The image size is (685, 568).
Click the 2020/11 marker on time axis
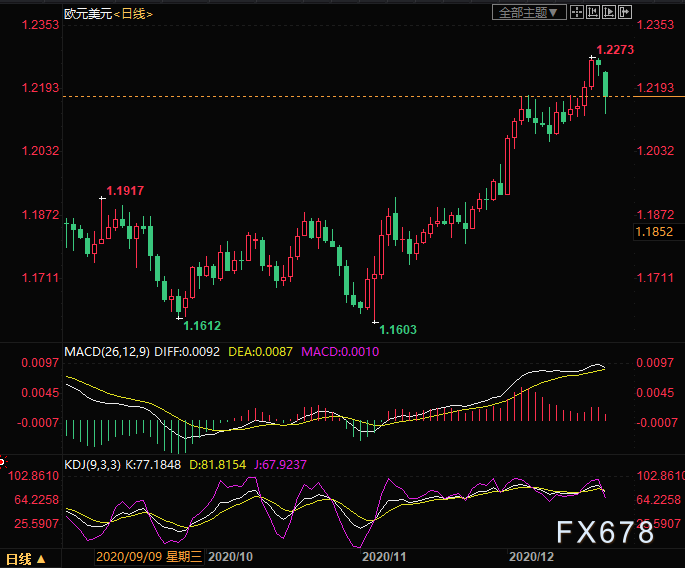coord(382,555)
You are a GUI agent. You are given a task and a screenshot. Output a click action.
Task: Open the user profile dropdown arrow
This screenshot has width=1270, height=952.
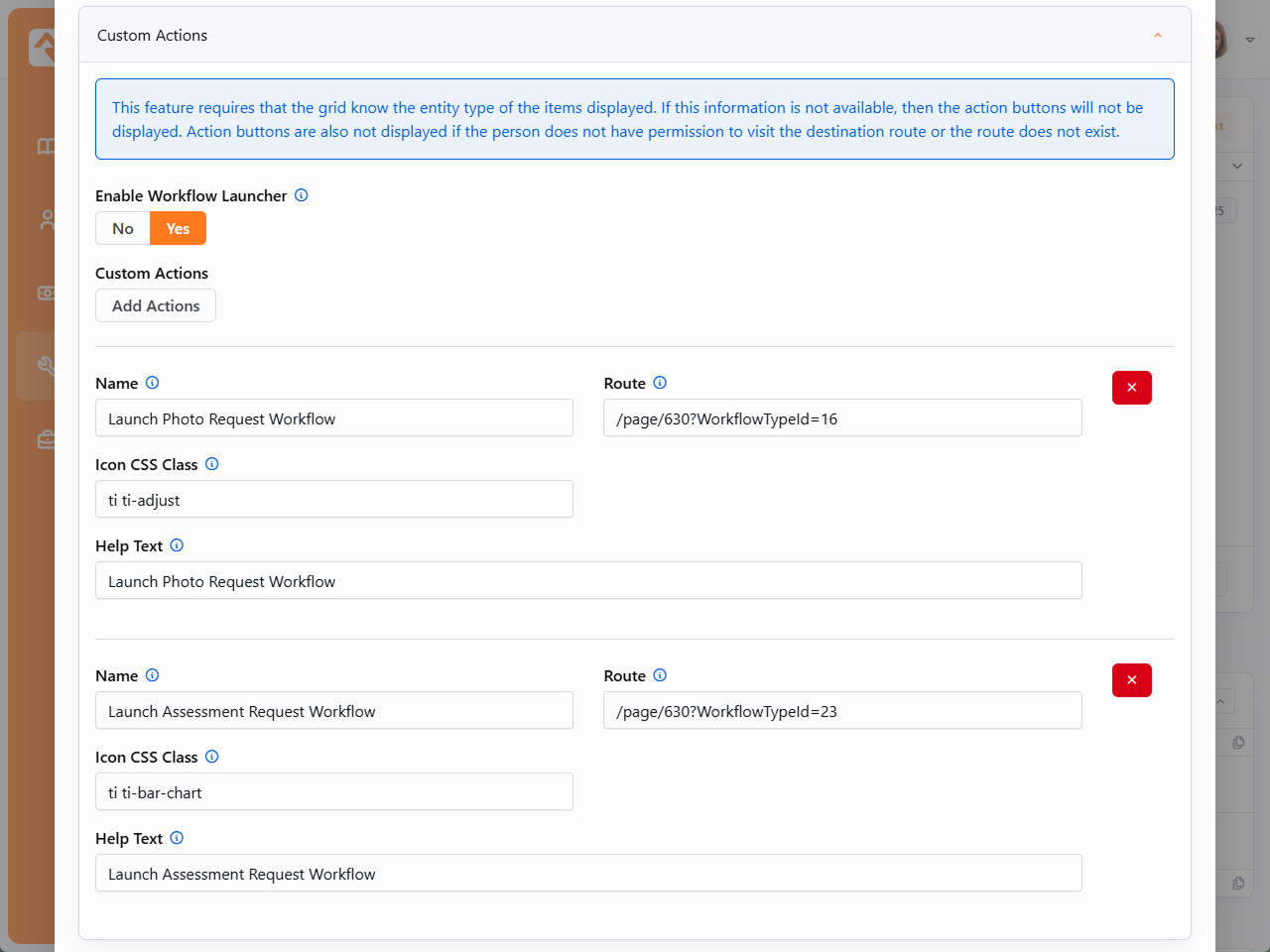(x=1250, y=40)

--------

EXERCISE PROMPT » Every line above is to be given again exactly, apart from the pictures.

RESPONSE BOX »
The image size is (685, 568).
Click the 2020/11 marker on time axis
coord(382,555)
You are a GUI agent. You are given a task and a screenshot. Output a click action.
Task: Open the user profile dropdown arrow
This screenshot has width=1270, height=952.
(x=1250, y=40)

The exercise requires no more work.